When a person is dissatisfied with their current job or earnings, you can:

  • Clarify concerns and help problem-solve. Work with the person to understand specific areas of dissatisfaction — such as personal issues with coworkers or supervisors, work tasks or benefits concerns — and then help them develop a plan to resolve the issues. Even if the person is considering a different job, understanding and being able to resolve issues is a transferrable skill. Dig deeper into the concerns with the 4+1 person-centered planning tool (PDF).
  • Plan for the future. Use the Charting the LifeCourse life trajectory for exploring employment worksheet (PDF) to see what advancements or new opportunities could look like and how to get there. Consider what the person does and doesn't like about their current employment to help guide their trajectory.
  • Identify supports. Use the Charting the LifeCourse integrated supports star worksheet (PDF) to discuss personal networks and identify allies who might be able to help.
  • Connect to job search supports. If the person is interested in pursuing a new job, help them plan the job search process. Consider connecting the person with Vocational Rehabilitation Services. 
“” Key resource

Need to identify supports? Use Charting the LifeCourse's
Integrated supports star worksheet (PDF) »

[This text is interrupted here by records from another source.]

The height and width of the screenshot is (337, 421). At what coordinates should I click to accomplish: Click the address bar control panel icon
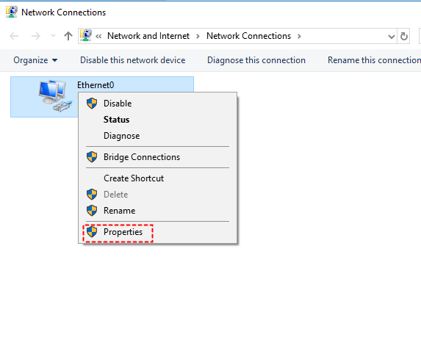86,36
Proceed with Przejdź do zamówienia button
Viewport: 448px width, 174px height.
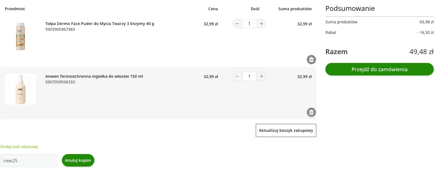pos(379,69)
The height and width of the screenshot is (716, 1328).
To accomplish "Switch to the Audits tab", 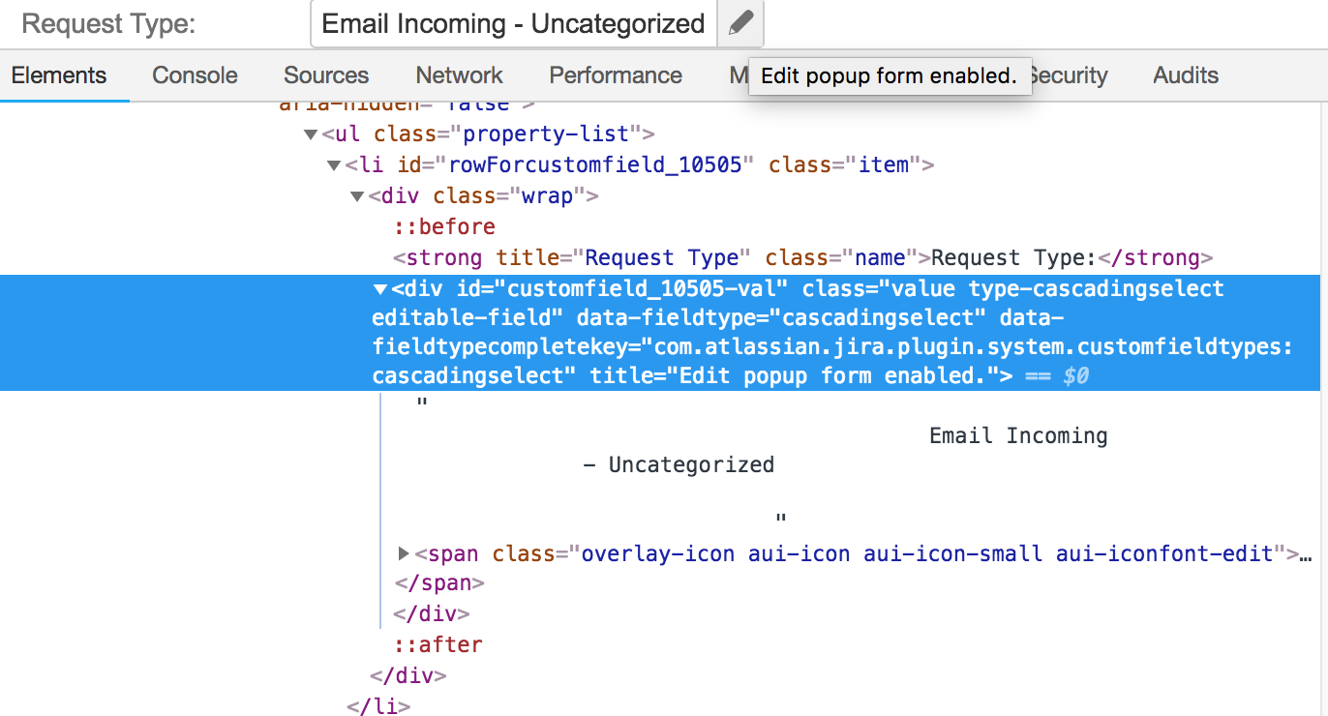I will (1184, 75).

If the person you're supporting has questions or concerns about how changes in their work — such as changing jobs, working more hours or accepting a pay raise — will affect their benefits, introduce them to Disability Benefits 101. Show them the benefits estimators plus the chat feature for questions. You can also connect the person to a benefits expert at the Hub.

Disability Benefits 101

See how work and benefits go together at
Disability Benefits 101 »

Your role as a champion is to help the people you support grow into their full potential — and learn to be their own champions.

Build confidence
People build confidence from experience. Help the people you support consider what they've learned during their employment and how working has helped them grow as individuals.

Become a self-advocate
To help the people you support develop their self-advocacy skills and interests, use the following resources:

  • Advocating Change Together. This grassroots disability rights organization is run by and for people with developmental and other disabilities.
  • Self-Advocacy Online. This site helps people learn about self-advocacy, find self-advocacy groups and browse stories from self-advocates.
  • The Arc Minnesota. The Arc helps people with disabilities use their power to advocate for themselves and to educate others to do the same.

Share success
Provide opportunities for people to share their employment success stories with others. Encourage them to join the Virtual Insight Panel, or VIP, and share their stories on the Hub. Encourage them to be an inspiration to others who may be starting to think about employment.